Step 4: Translate Every Sentence Into an Equation
This is where most people go wrong—they try to “understand” instead of translate.
Examples:
- “She is twice my age” → S = 2Y
- “She is 4 years older” → S = Y + 4
- “The sum of our ages is 30” → S + Y = 30
Each sentence should become a clean mathematical expression.
Step 5: Solve Step by Step
Once you have equations:
If one equation:
You can directly substitute.
Example:
- S = Y + 4
- S + Y = 30
Substitute:
- (Y + 4) + Y = 30
- 2Y + 4 = 30
- 2Y = 26
- Y = 13
- S = 17
If multiple equations:
Use elimination or substitution until one variable remains.
Step 6: Check if the Answer Makes Sense
A surprisingly important step.
Verify:
- Are ages positive?
- Does the older/younger relationship hold?
- Do all original conditions still work?
Many people lose points in puzzles because they stop before verifying.
Step 7: Watch Out for “Trap Puzzles”
Some versions of this question are intentionally misleading. Common traps include:
1. No actual numbers provided
If there are no constraints, the puzzle has no single solution.
2. Self-referential wording
The puzzle might say something like:
“My sister’s age is the answer to this question.”
This is a trick—there is no solvable equation.

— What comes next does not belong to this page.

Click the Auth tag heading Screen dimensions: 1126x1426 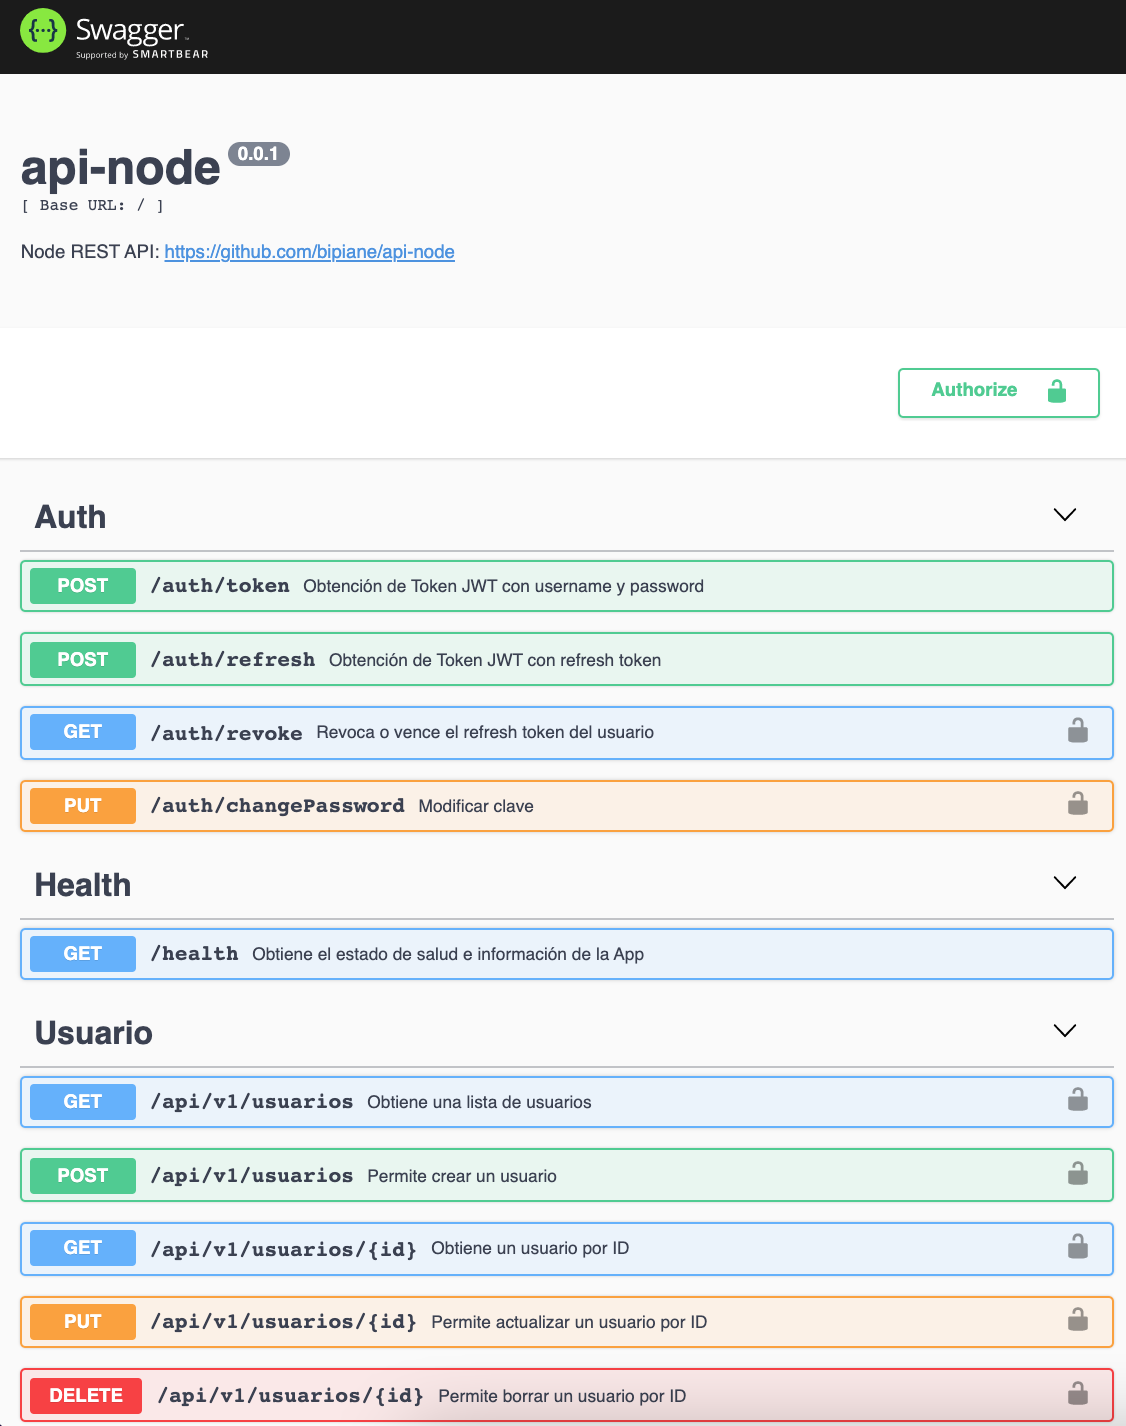click(71, 517)
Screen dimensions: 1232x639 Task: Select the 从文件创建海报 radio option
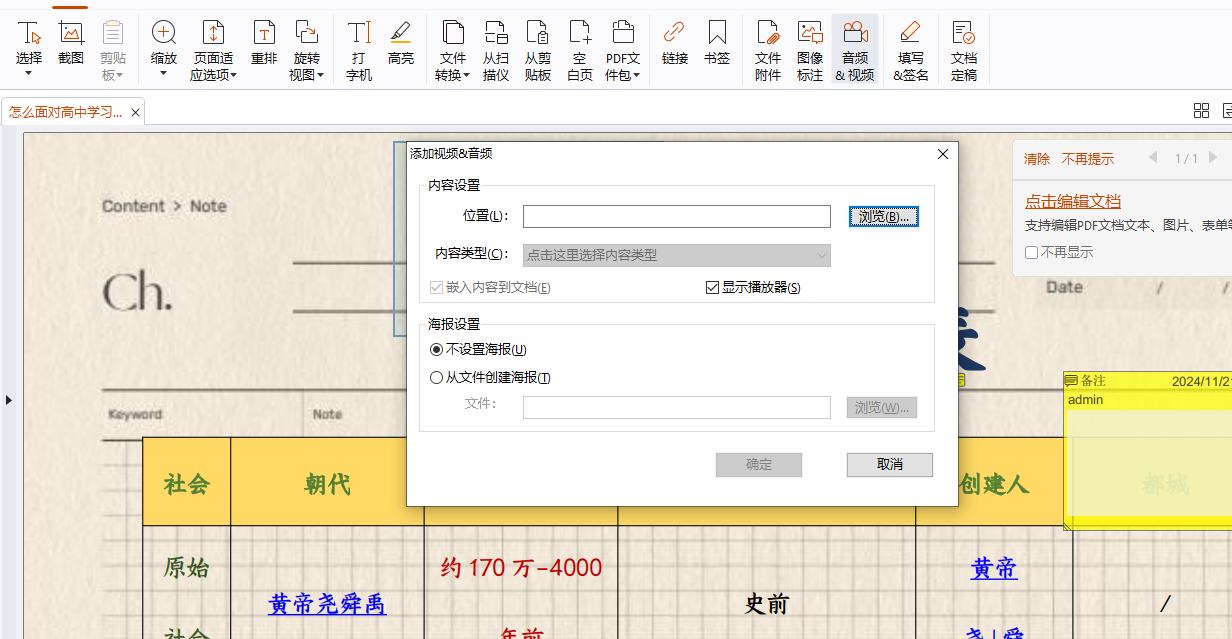[x=436, y=378]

3. Redundant or hidden constraints
Sometimes information is implied but not stated clearly, like:
- “Both ages are integers”
- “She is under 20”
Step 8: The Real Skill Being Tested
Even though it looks like an age question, the real ability being tested is:
- Translating language into math
- Structuring unknown variables
- Recognizing solvable vs unsolvable problems
- Avoiding assumptions
That’s why most people “get it wrong”—they try intuition instead of structure.
Final Summary
To solve “Can you figure out how old my sister is?” type puzzles, always follow this process:
- Look for structure, not guesses
- Identify the type of age relationship
- Assign variables
- Convert statements into equations
- Solve step-by-step
- Verify consistency
- Watch for trick or incomplete puzzles
Once you master this method, even the trickiest age riddles become straightforward algebra problems rather than guessing games.